Kuraklıkta Memleketini Terk Eden Alim
Vaktiyle Nil Nehri bir yıl Mısır’a hiç su taşımadı ve sonunda dayanılmaz bir kıtlık baş gösterdi. Öyle oldu ki, susuzluktan kıvranan insanlar dağlara çıktı. Nil sanki kurumuştu. İnsanlar feryat edip inleyerek yağmur dilediler, ama hiç fayda etmedi. Bunun üzerine insanların bir kısmı, tasavvuf ehlinden Zünnûn-ı Mısrî’nin dergâhına gittiler:
“Ey Allah dostu! Halk sıkıntı içinde, çok acı çekiyor. Ne olur, şu âcizler için bir dua buyur. Cenab-ı Allah sevdiği kullarının dualarını reddetmez!” dediler.

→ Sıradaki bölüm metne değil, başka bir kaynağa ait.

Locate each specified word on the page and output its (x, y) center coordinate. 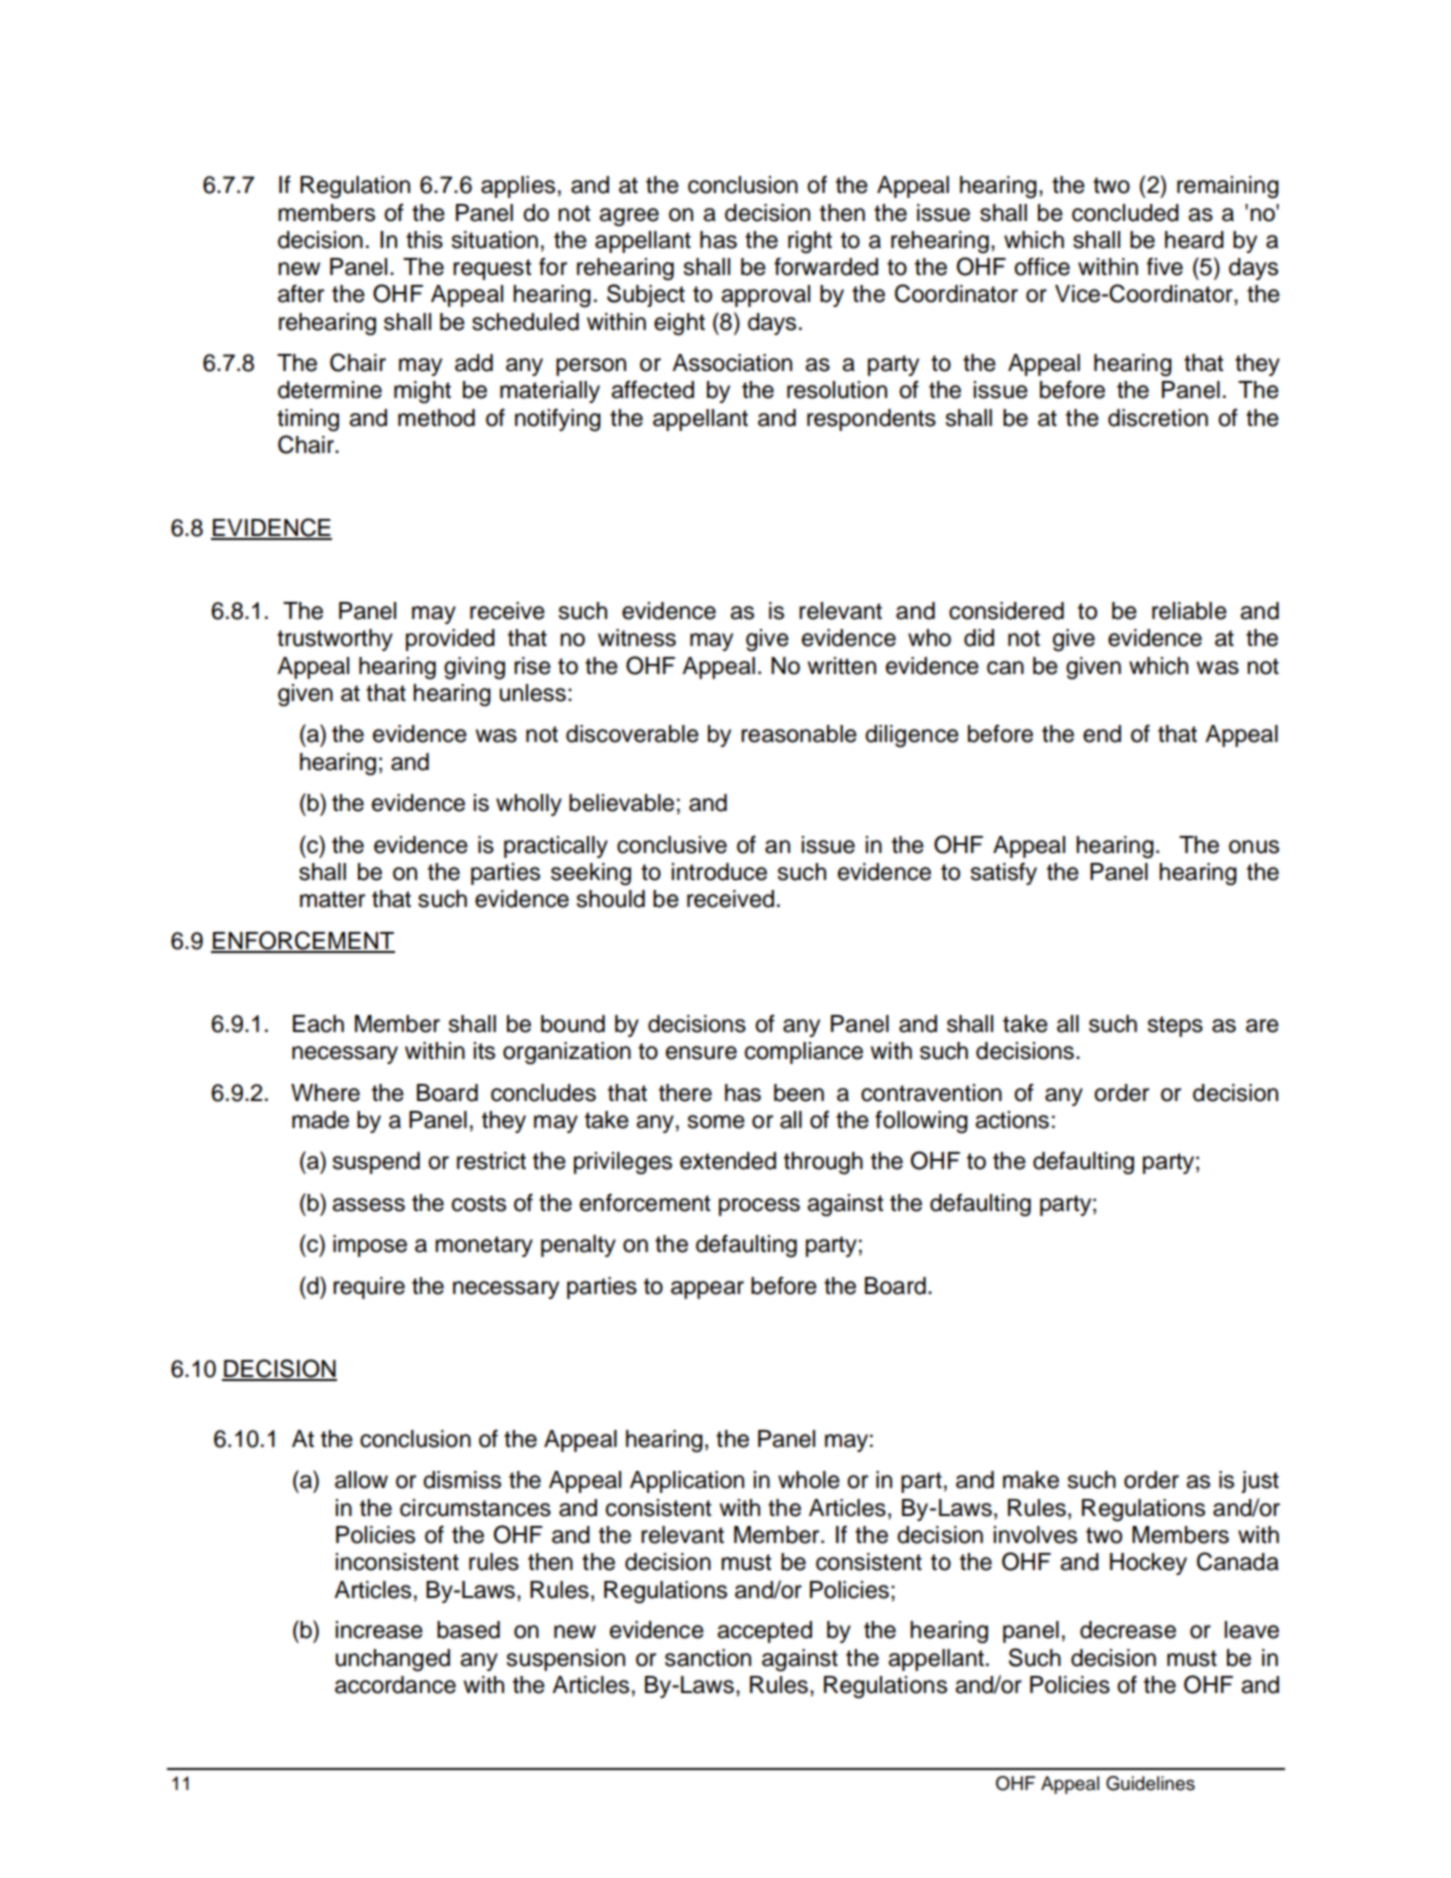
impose (370, 1246)
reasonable (799, 734)
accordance (395, 1685)
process (759, 1207)
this (424, 240)
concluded (1125, 213)
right (810, 242)
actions (1012, 1120)
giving (474, 668)
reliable (1189, 611)
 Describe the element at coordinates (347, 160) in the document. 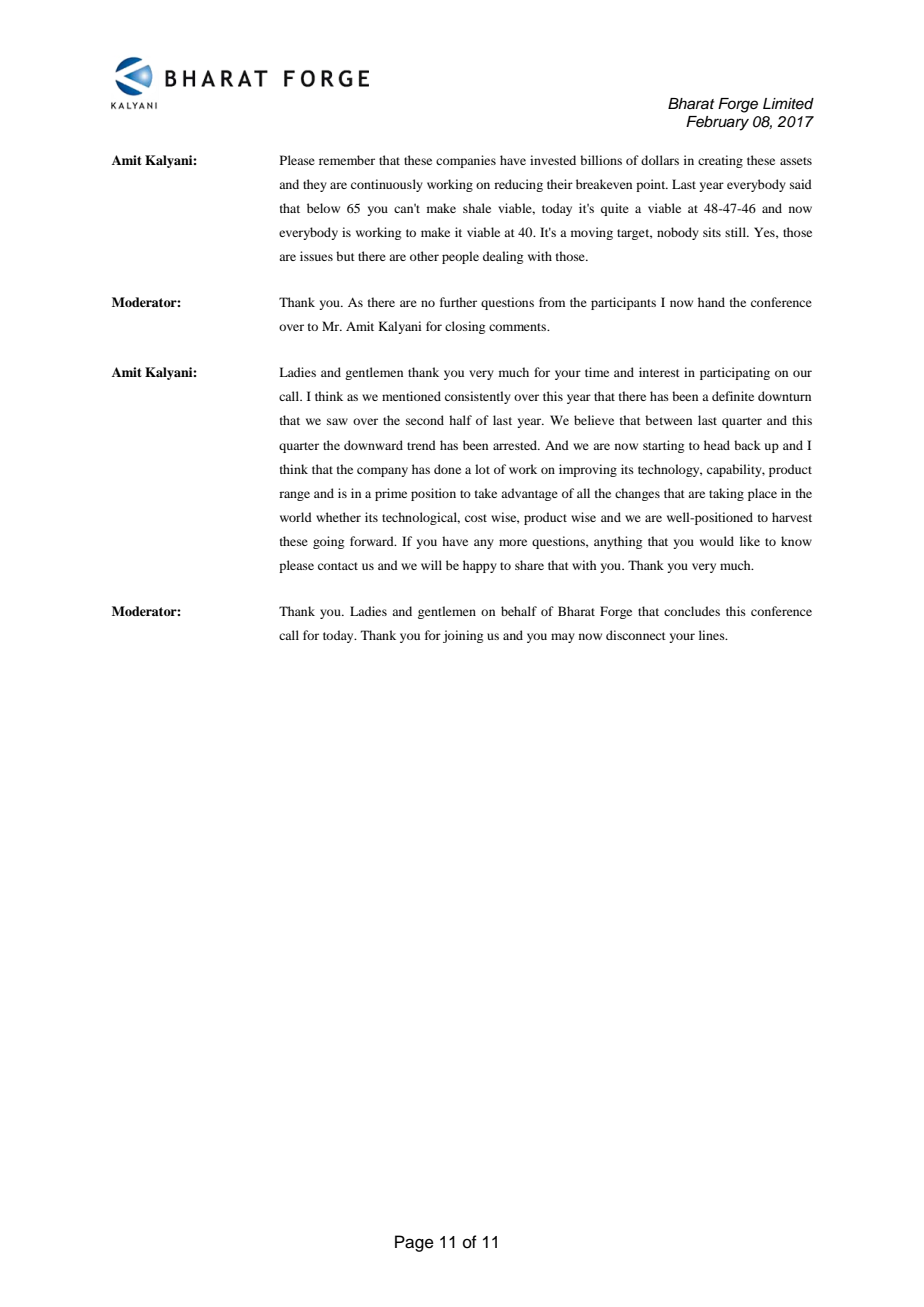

Bu sözleri duyan Zünnûn-ı Mısrî, hemen hırkasını toplayıp şehri terk etti, Kızıldeniz’in kenarındaki Medyen kasabasına kaçtı. Şehre çok geçmeden, öyle bir yağmur yağdı ki, halk suya doydu, herkesin yüzü güldü.
Aradan yirmi gün geçti. Medyen’e, “Kara yürekli bir bulut, Mısır’ın üstünde ağlamış” diye bir haber geldi. Bunun üzerine Zünnun, havuzlar bahar selleriyle dolduğu için, ülkesine geri döndü.
Bu arada, bu büyük mânâ sultanını ziyaret eden biri kendisine usulca sordu:
“Halk senden dua istedi. Kalktın Medyen’e kaçtın. Bu şehri terk edişinde ne hikmet vardı?”
Zünnûn-ı Mısrî şöyle cevap verdi:
“İşitmiştim ki kurtların, kuşların, vahşi hayvanların rızıkları, kötüler yüzünden daralırmış. Çok düşündüm, bu memlekette kendimden günahkâr kimse görmedim. Anladım ki, bu kuraklık, bu bereketsizlik benim yüzümden oluyor. Halka benim fenalığım dokunuyor. İyilik kapısı benim şerrimden kapanıyor. Halkı sıkıntıdan kurtarmak için Mısır’ı terk ettim!”
* * *
Büyüklük istiyorsan herkese hürmet et. Büyükler kendilerini herkesten fena görürler. Sen kendini küçük bilmedikçe, insanlar katında aziz olamazsın. Kendini küçüklerden sayan hem dünyada hem de ahirette büyüklüğe kavuşur.